Compute

Shifting gears, let’s take a look at compute performance on the GTX 1070 Ti.

As the GTX 1070 Ti is another GP104 SKU – and a fairly straightforward one at that – there shouldn’t be any surprises here. Relative to the GTX 1070, all of NVIDIA's performance improvements actually favor compute performance, so we should see a decent bump in performance here. However it won't change the fact that ultimately the GTX 1070 Ti will still come in below the GTX 1080, which has more SMs and a higher average clockspeed (never mind the benefits of more memory bandwidth).

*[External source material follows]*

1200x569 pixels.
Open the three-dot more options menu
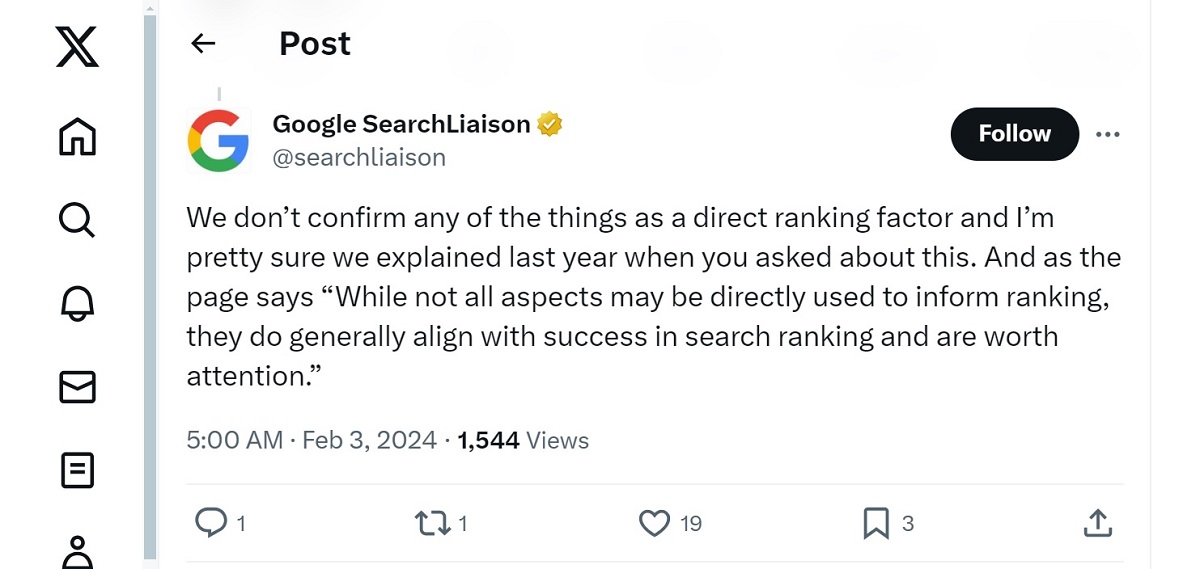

Starting us off for our look at compute is Blender, the popular open source 3D modeling and rendering package. To examine Blender performance, we're running BlenchMark, a script and workload set that measures how long it takes to render a scene. BlechMark uses Blender's internal Cycles render engine, which is GPU accelerated on both NVIDIA (CUDA) and AMD (OpenCL) GPUs.

Compute: Blender 2.79 - BlenchMark

As you might expect, the GTX 1070 Ti's performance shoots ahead of the GTX 1070's due to the additional enabled SMs of this new video card SKU. In fact it technically outpaces the GTX 1080 by a single second, which although eye-popping, is within our margin of error. However what it can't do is overtake AMD's lead here, with the NVIDIA cards trailing the Vega family by quite a bit.

For our second set of compute benchmarks we have CompuBench 2.0, the latest iteration of Kishonti's GPU compute benchmark suite. CompuBench offers a wide array of different practical compute workloads, and we’ve decided to focus on level set segmentation, optical flow modeling, and N-Body physics simulations.

Compute: CompuBench 2.0 - Level Set Segmentation 256Compute: CompuBench 2.0 - N-Body Simulation 1024KCompute: CompuBench 2.0 - Optical Flow

In all 3 sub-tests, the GTX 1070 Ti makes modest gains. Overall, performance is now quite close to the GTX 1080, which makes sense given the relatively small gap in on-paper compute performance between the two cards. This also means that at least in the case of these benchmarks, the lack of additional memory bandwidth isn't hurting the GTX 1070 Ti too much. However looking at the broader picture, all of the NVIDIA GP104 cards are trailing AMD's Vega family outside of the more equitable level set segmentation sub-test.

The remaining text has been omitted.